Une autre étude plus récente arrive à des résultats très différents. Selon cet article du Figaro qui détaille une étude du Boston Consulting Group, les français seraient prêts à payer plus pour le contenu. En effet, les auteurs de l’étude leur ont demandés ce qu’ils estimaient payer pour leur consommation de média et ont aussi mesurés ce que les français dépensent en réalité. La différence entre ces chiffres indiqueraient un potentiel d’augmentation des dépenses.

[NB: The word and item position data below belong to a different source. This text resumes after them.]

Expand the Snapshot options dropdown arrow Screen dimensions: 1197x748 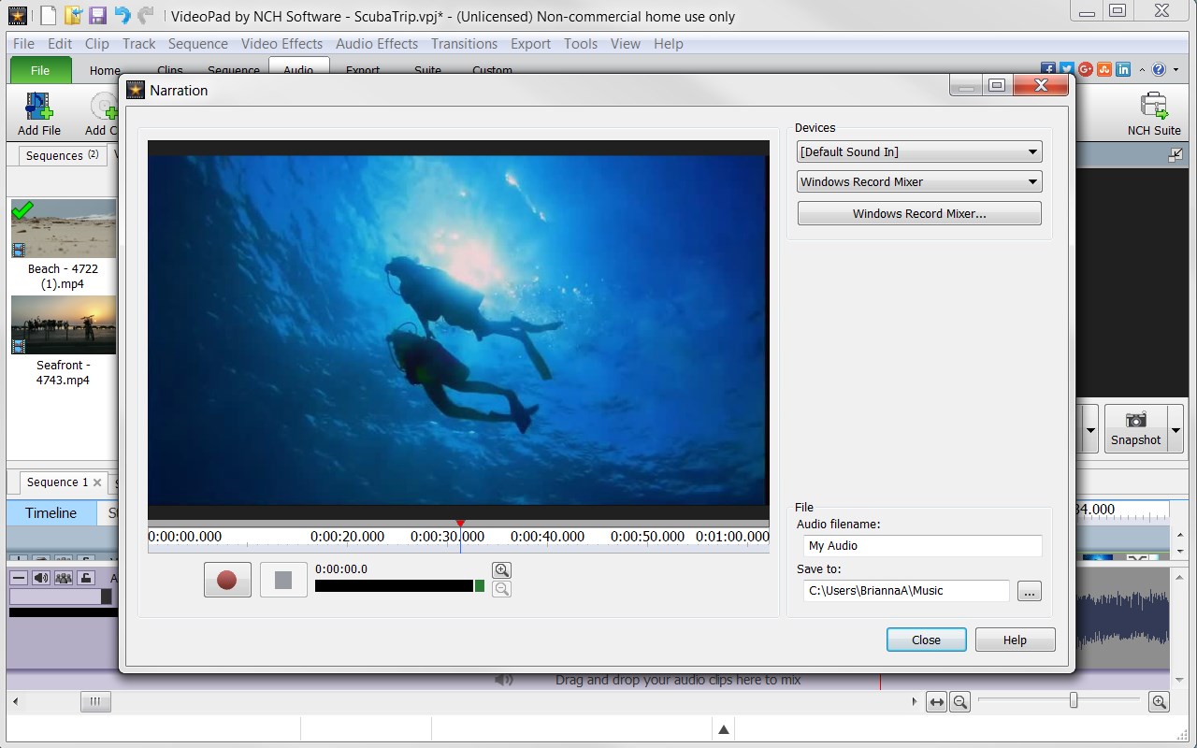coord(1175,429)
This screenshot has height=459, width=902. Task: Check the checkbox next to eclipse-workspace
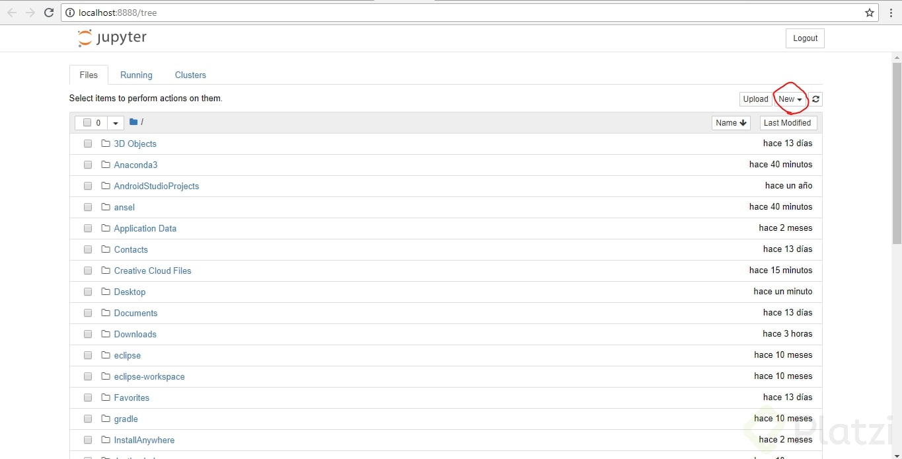pyautogui.click(x=87, y=376)
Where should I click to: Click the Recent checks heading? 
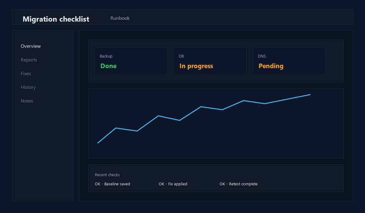tap(107, 175)
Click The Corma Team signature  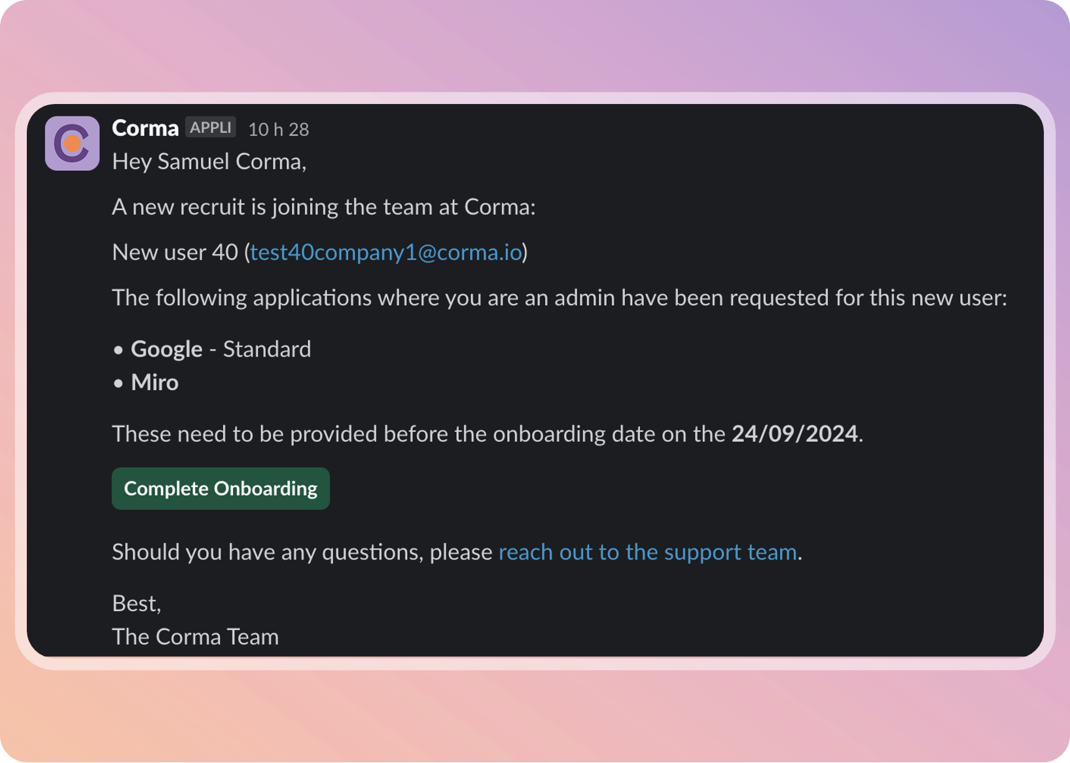click(195, 637)
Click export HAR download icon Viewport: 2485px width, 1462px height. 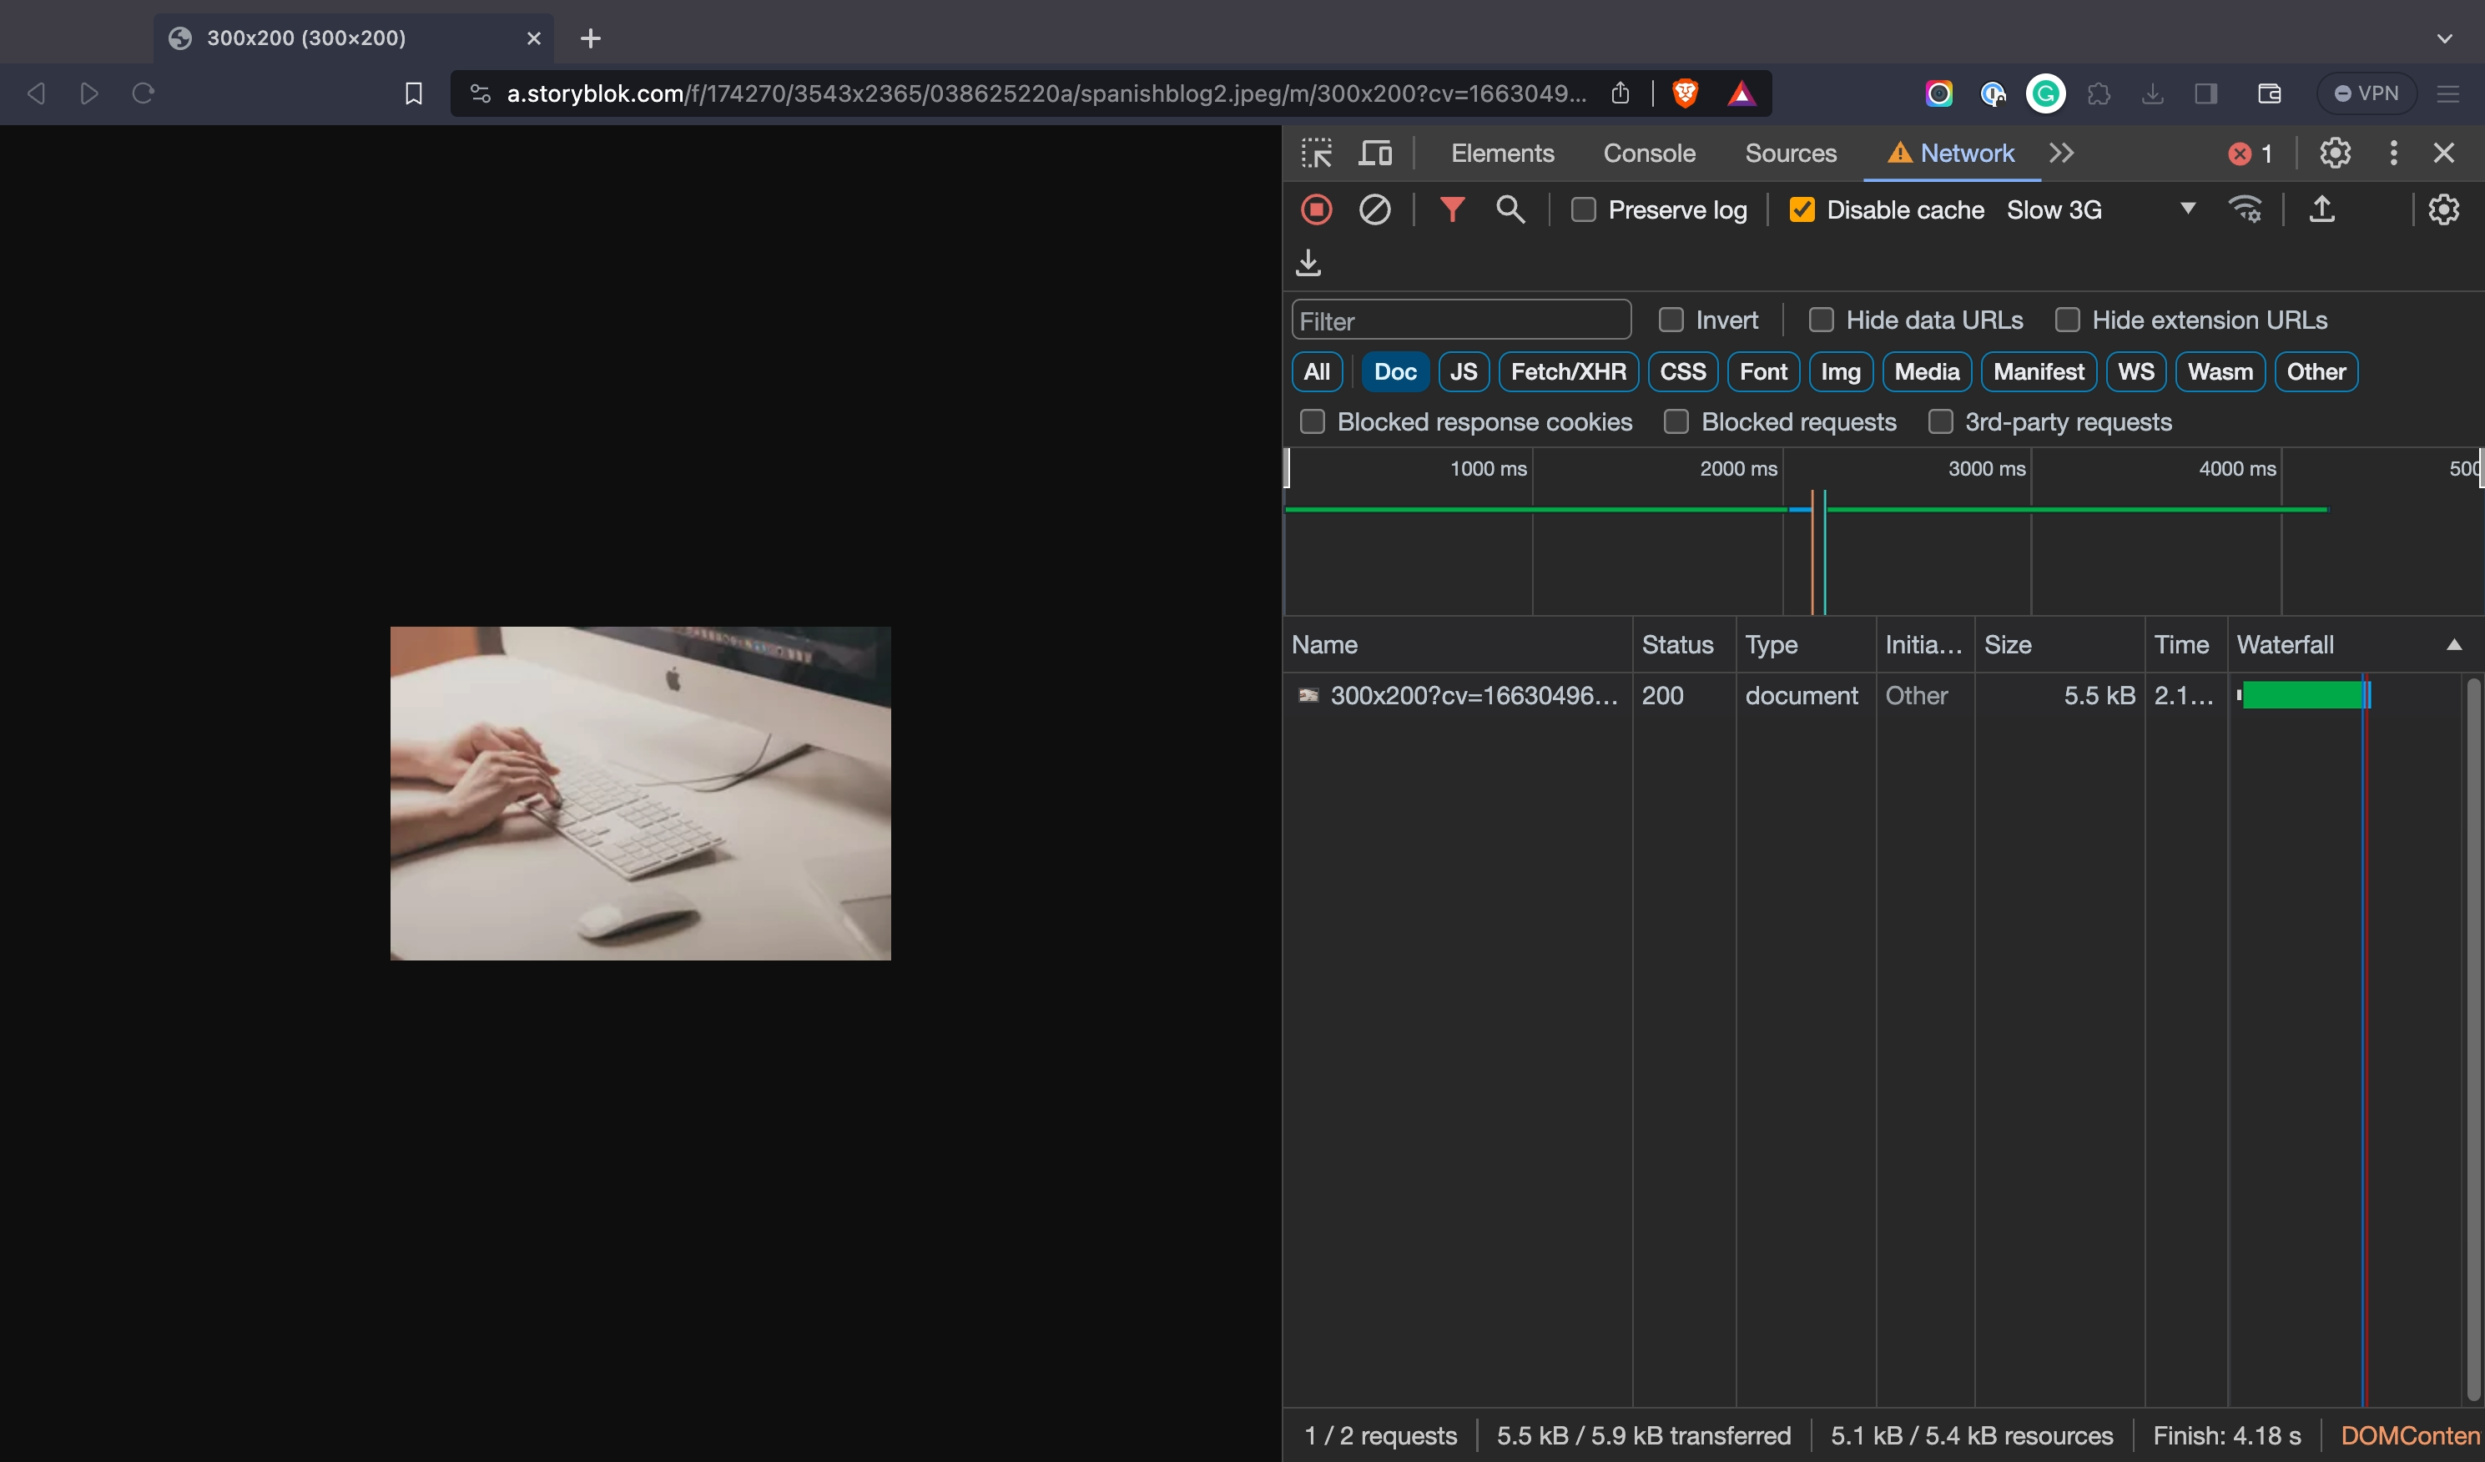click(x=1309, y=262)
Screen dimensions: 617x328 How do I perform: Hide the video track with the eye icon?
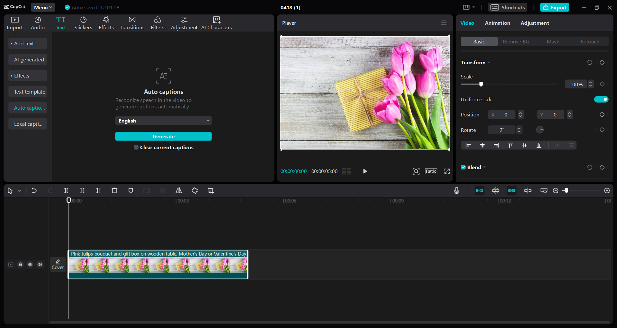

Les méthodologies de ces études diffèrent tant qu’elles ne mesurent pas la même chose. Dès lors, on ne peut pas affirmer avec certitude que le public francophone est prêt à payer pour du contenu en ligne plus volontiers aujourd’hui qu’hier. Quiconque pourrait me donner des indicateurs plus fiables sur l’évolution de la mentalité des internautes dans les commentaires gagnerait ma reconnaissance.

L’étude dont parle le Figaro mesure un potentiel d’augmentation de dépenses. Il n’indique pas comment le réaliser ni comment des éditeurs malins pourraient en tirer avantage. Le seul point positif est que, toujours selon cette seconde étude, le public commence à avoir de plus en plus confiance dans la qualité des contenus proposés en ligne. La production de contenu se professionnalise et le fossé entre digital et analogique se ferme. Même si le marché mûrit, que les comportements changent et que les éléments techniques se mettent en place, la question fondamentale reste de savoir quels services et quels expériences offrir pour encourager les clients à délier les cordons de leur bourse.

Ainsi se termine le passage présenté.